Serves 12 tarts
8 tbsp (120 ml) unsalted butter, room temperature
⅓ cup (80 ml) powdered sugar
1 large egg yolk
½ tsp (2.5 ml) salt
1¼ cups (310 ml) all-purpose flour
1 tbsp (15 ml) cream or milk, if needed
1 cup (250 ml) homogenized milk, divided
½ vanilla bean, split and scraped, divided
¼ cup (60 ml) granulated sugar
1 egg yolk
2 tsp (10 ml) cornstarch
2 cups (500 ml) fresh berries


  1. To make PASTRY: Beat butter and powdered sugar in the bowl of a stand mixer until creamy. Beat in the egg yolk and keep mixing until the yolk is fully combined. Stop the mixer and scrape down the sides and bottom of the bowl.
  2. With the mixer on low speed, beat in the salt and flour, just until the dough comes together and there is no more visible flour. Do not overmix. If the dough appears dry or doesn’t hold together at this point, lightly mix in up to 1 tbsp (15 ml) cream or milk. Chill the dough for at least 1 hour, or preferably overnight.
  3. When ready to roll, remove the dough from fridge and let soften on the counter, for about 20 minutes. Roll the dough to ¾-inch (2 cm) thick and cut out circles large enough to fit your mini tart moulds.

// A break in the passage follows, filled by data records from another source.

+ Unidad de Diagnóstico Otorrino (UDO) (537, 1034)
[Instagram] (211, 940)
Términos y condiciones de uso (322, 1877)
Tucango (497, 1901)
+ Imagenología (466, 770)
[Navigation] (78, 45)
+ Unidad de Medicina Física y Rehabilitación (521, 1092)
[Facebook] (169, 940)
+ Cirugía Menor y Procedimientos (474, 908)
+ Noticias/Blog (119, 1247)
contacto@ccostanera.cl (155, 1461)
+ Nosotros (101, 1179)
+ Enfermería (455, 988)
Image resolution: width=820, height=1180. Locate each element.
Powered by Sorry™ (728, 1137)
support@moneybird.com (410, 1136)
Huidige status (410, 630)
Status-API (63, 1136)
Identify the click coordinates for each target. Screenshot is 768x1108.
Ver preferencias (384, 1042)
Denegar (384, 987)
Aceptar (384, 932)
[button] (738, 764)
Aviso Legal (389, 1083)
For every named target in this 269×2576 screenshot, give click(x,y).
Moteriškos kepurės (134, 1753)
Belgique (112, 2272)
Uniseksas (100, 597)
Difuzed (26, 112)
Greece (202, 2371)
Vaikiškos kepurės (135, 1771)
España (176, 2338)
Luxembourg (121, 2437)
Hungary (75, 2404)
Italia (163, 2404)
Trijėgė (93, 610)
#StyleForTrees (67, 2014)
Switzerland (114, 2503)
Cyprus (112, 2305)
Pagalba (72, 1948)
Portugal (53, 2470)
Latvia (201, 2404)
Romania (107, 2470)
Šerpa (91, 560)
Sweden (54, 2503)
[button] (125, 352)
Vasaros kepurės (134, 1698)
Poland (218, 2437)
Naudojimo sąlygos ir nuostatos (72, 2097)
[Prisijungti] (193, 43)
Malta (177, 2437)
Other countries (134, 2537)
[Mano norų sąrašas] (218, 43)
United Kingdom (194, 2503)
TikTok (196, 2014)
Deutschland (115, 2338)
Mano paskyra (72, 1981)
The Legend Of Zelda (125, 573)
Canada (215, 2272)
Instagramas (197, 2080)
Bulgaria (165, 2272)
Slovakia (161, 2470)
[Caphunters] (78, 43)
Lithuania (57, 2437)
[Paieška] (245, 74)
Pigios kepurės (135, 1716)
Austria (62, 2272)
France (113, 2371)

  4. Line the mini tart moulds and trim the edges. Poke holes in the dough then chill in refrigerator for 1 hour.
  5. Bake at 375 F (190 C) for 8 to 10 minutes or until light golden brown. Cool before serving.
  6. To make PASTRY CREAM: In a heavy-bottomed saucepan over medium heat, stir together ¾ of the milk and vanilla beans. Bring to a boil.
  7. While milk is heating, in a separate bowl, mix together sugar and egg yolk. Add cornstarch and remaining milk to egg mixture and mix until combined.
  8. Once milk has come to a boil, temper the yolk mix with half the milk, stir to combine. Put back into saucepan and mix with remaining milk. Bring to a boil over medium high heat, stirring constantly. Remove from heat and let cool.
  9. Store with saran wrap directly on custard to prevent skin forming. Pastry Cream can be used once it has cooled to room temperature, or stored in refrigerator for up to 3 days.
  10. Fill each tart shell with pastry cream and decorate with the fresh berries. Serve.